[Saved entries]

※ ※ ※

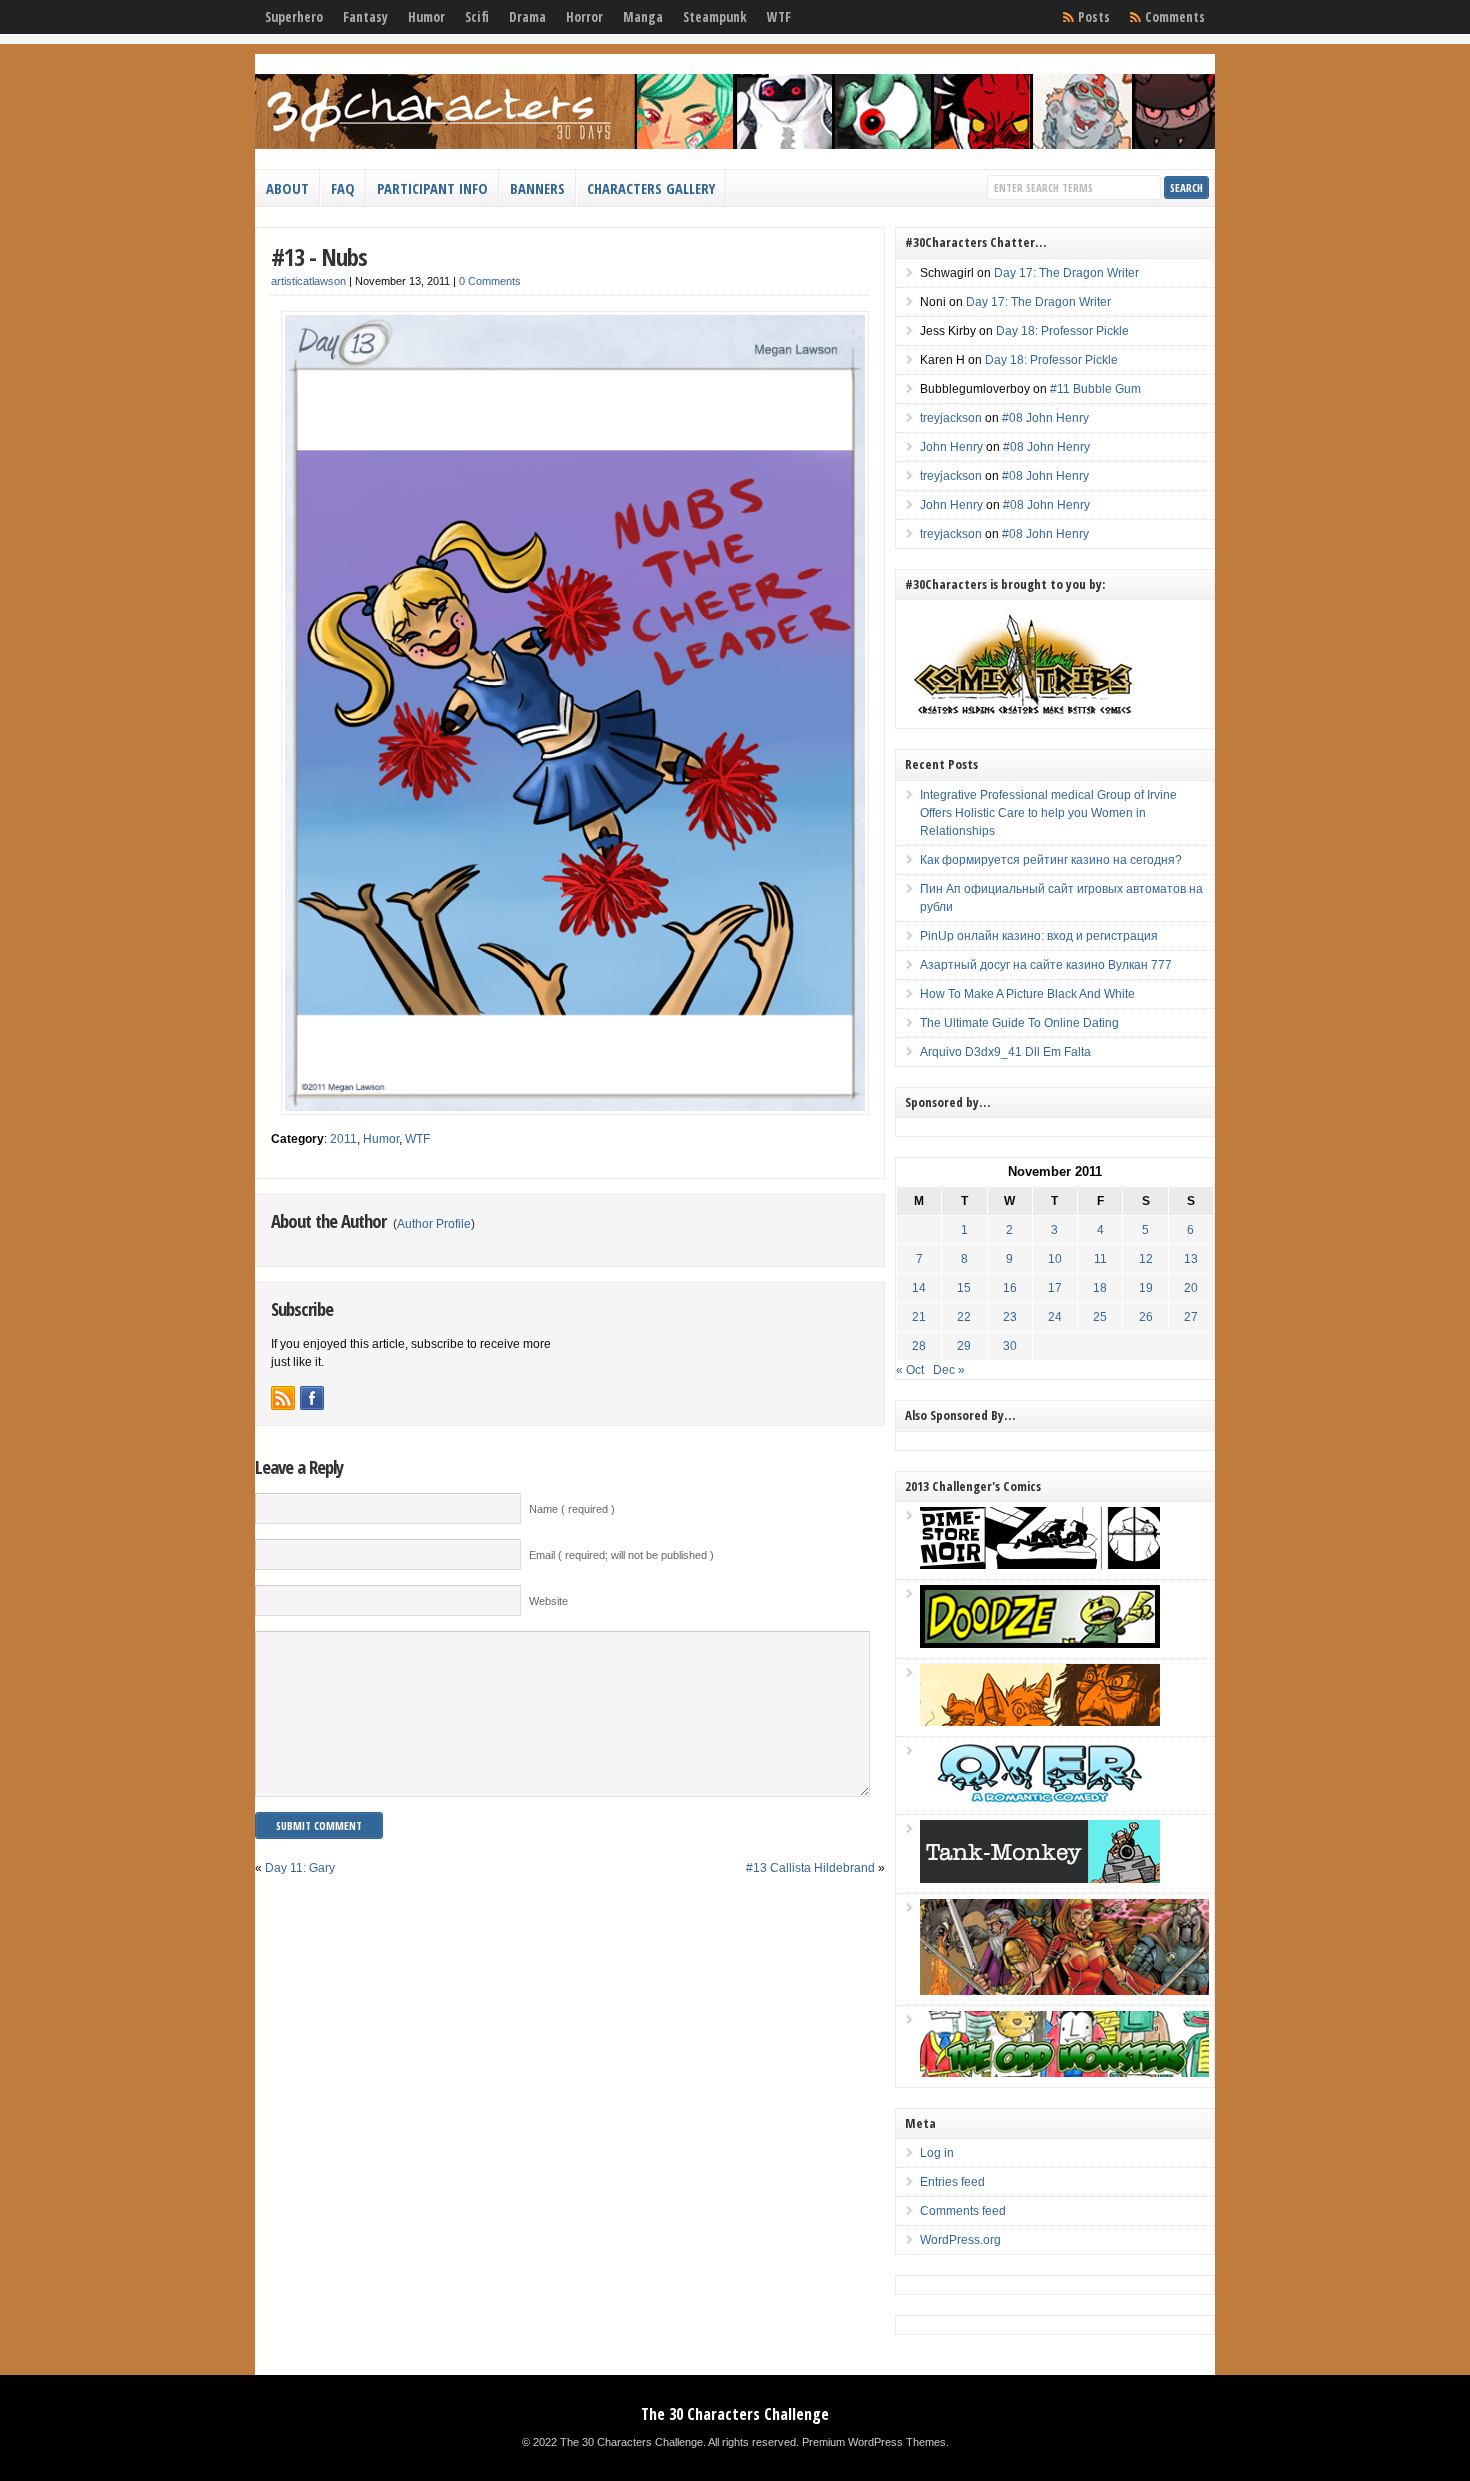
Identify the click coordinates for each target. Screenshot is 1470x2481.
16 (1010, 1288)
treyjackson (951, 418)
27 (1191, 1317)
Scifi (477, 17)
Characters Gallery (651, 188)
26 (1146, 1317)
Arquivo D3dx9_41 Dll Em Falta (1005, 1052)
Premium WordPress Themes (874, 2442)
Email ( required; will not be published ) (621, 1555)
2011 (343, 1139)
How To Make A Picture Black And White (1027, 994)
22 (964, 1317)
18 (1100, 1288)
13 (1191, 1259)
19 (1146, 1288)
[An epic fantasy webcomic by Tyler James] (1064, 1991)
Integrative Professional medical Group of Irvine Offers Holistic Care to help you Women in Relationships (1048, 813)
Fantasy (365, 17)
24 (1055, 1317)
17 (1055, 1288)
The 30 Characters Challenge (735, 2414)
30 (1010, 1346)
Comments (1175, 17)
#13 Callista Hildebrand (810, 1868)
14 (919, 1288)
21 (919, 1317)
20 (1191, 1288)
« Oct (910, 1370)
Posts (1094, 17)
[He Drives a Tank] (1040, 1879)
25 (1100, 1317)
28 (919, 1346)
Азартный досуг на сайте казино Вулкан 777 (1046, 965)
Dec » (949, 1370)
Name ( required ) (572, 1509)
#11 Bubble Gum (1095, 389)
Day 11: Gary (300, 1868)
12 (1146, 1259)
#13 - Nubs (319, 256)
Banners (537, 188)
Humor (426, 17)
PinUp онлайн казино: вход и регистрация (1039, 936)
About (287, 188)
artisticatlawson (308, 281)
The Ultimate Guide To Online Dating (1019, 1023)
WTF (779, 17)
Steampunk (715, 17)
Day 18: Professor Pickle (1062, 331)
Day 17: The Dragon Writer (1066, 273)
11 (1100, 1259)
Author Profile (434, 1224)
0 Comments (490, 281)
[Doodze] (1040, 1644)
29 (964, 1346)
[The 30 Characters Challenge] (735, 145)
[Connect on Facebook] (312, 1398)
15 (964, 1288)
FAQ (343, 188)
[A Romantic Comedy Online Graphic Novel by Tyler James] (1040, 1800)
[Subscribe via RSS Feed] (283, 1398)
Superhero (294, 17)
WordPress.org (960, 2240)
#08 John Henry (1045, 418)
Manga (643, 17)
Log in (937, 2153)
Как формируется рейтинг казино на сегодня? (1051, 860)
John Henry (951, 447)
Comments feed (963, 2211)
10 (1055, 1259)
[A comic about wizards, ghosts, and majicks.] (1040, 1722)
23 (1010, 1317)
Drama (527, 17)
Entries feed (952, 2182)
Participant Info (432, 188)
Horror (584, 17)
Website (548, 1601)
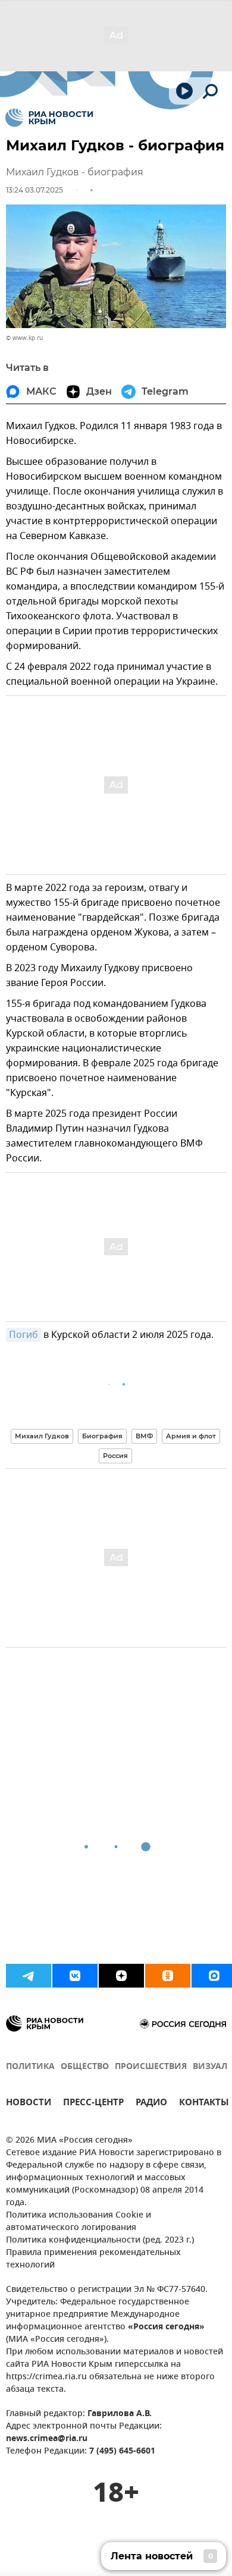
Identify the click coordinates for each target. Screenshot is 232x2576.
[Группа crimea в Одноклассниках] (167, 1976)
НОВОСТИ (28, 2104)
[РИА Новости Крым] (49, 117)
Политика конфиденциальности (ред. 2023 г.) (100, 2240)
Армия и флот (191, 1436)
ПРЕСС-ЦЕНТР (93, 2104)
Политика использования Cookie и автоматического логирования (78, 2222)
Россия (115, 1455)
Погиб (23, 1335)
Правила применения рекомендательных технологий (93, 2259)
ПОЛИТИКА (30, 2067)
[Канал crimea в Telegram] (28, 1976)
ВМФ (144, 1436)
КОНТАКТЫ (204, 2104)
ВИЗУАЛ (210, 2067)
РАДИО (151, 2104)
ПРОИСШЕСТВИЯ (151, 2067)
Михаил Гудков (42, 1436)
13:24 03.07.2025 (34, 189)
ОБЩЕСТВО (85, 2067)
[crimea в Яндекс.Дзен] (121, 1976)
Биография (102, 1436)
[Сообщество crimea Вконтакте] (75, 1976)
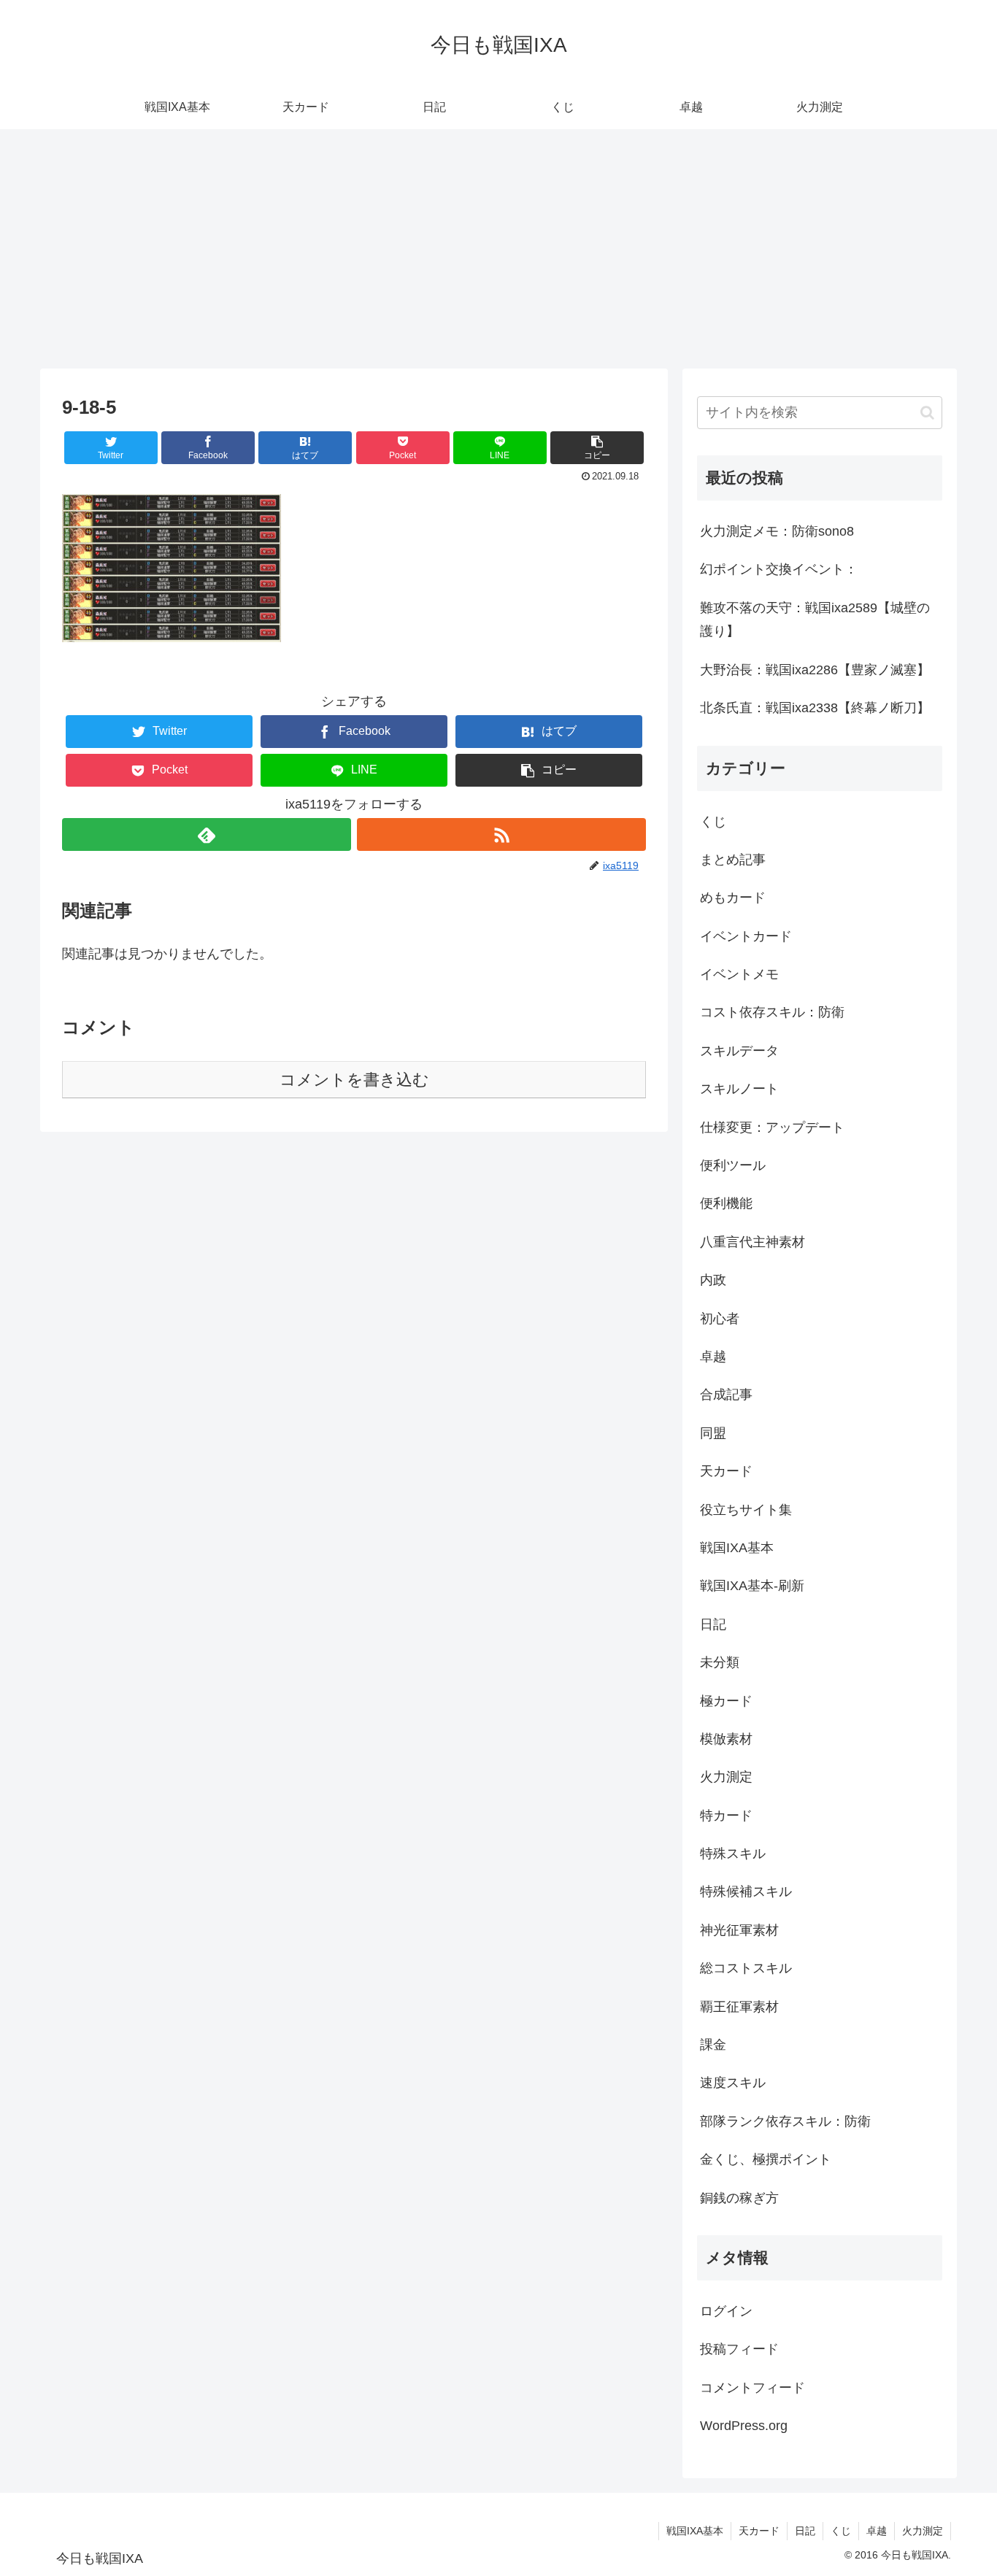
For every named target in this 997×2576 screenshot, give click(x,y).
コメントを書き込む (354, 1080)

※ ※ ※

• **The problem**
Restate all entries above exactly, but not the images.

• **Solution for this exercise**
Identify the click coordinates for each target. Screenshot is 1470x2481.
16 (1010, 1288)
treyjackson (951, 418)
27 (1191, 1317)
Scifi (477, 17)
Characters Gallery (651, 188)
26 (1146, 1317)
Arquivo D3dx9_41 Dll Em Falta (1005, 1052)
Premium WordPress Themes (874, 2442)
Email ( required; will not be published ) (621, 1555)
2011 (343, 1139)
How To Make A Picture Black And White (1027, 994)
22 (964, 1317)
18 (1100, 1288)
13 (1191, 1259)
19 (1146, 1288)
[An epic fantasy webcomic by Tyler James] (1064, 1991)
Integrative Professional medical Group of Irvine Offers Holistic Care to help you Women in Relationships (1048, 813)
Fantasy (365, 17)
24 (1055, 1317)
17 (1055, 1288)
The 30 Characters Challenge (735, 2414)
30 (1010, 1346)
Comments (1175, 17)
#13 Callista Hildebrand (810, 1868)
14 (919, 1288)
21 (919, 1317)
20 (1191, 1288)
« Oct (910, 1370)
Posts (1094, 17)
[He Drives a Tank] (1040, 1879)
25 (1100, 1317)
28 (919, 1346)
Азартный досуг на сайте казино Вулкан 777 (1046, 965)
Dec » (949, 1370)
Name ( required ) (572, 1509)
#11 Bubble Gum (1095, 389)
Day 11: Gary (300, 1868)
12 (1146, 1259)
#13 - Nubs (319, 256)
Banners (537, 188)
Humor (426, 17)
PinUp онлайн казино: вход и регистрация (1039, 936)
About (287, 188)
artisticatlawson (308, 281)
The Ultimate Guide To Online Dating (1019, 1023)
WTF (779, 17)
Steampunk (715, 17)
Day 18: Professor Pickle (1062, 331)
Day 17: The Dragon Writer (1066, 273)
11 (1100, 1259)
Author Profile (434, 1224)
0 Comments (490, 281)
[Doodze] (1040, 1644)
29 (964, 1346)
[The 30 Characters Challenge] (735, 145)
[Connect on Facebook] (312, 1398)
15 (964, 1288)
FAQ (343, 188)
[A Romantic Comedy Online Graphic Novel by Tyler James] (1040, 1800)
[Subscribe via RSS Feed] (283, 1398)
Superhero (294, 17)
WordPress.org (960, 2240)
#08 John Henry (1045, 418)
Manga (643, 17)
Log in (937, 2153)
Как формируется рейтинг казино на сегодня? (1051, 860)
John Henry (951, 447)
Comments feed (963, 2211)
10 (1055, 1259)
[A comic about wizards, ghosts, and majicks.] (1040, 1722)
23 (1010, 1317)
Drama (527, 17)
Entries feed (952, 2182)
Participant Info (432, 188)
Horror (584, 17)
Website (548, 1601)
Identify the click coordinates for each target. Screenshot is 232x2576.
[Группа crimea в Одноклассниках] (167, 1976)
НОВОСТИ (28, 2104)
[РИА Новости Крым] (49, 117)
Политика конфиденциальности (ред. 2023 г.) (100, 2240)
Армия и флот (191, 1436)
ПРЕСС-ЦЕНТР (93, 2104)
Политика использования Cookie и автоматического логирования (78, 2222)
Россия (115, 1455)
Погиб (23, 1335)
Правила применения рекомендательных технологий (93, 2259)
ПОЛИТИКА (30, 2067)
[Канал crimea в Telegram] (28, 1976)
ВМФ (144, 1436)
КОНТАКТЫ (204, 2104)
ВИЗУАЛ (210, 2067)
РАДИО (151, 2104)
ПРОИСШЕСТВИЯ (151, 2067)
Михаил Гудков (42, 1436)
13:24 03.07.2025 (34, 189)
ОБЩЕСТВО (85, 2067)
[crimea в Яндекс.Дзен] (121, 1976)
Биография (102, 1436)
[Сообщество crimea Вконтакте] (75, 1976)
For every named target in this 997×2576 screenshot, give click(x,y).
コメントを書き込む (354, 1080)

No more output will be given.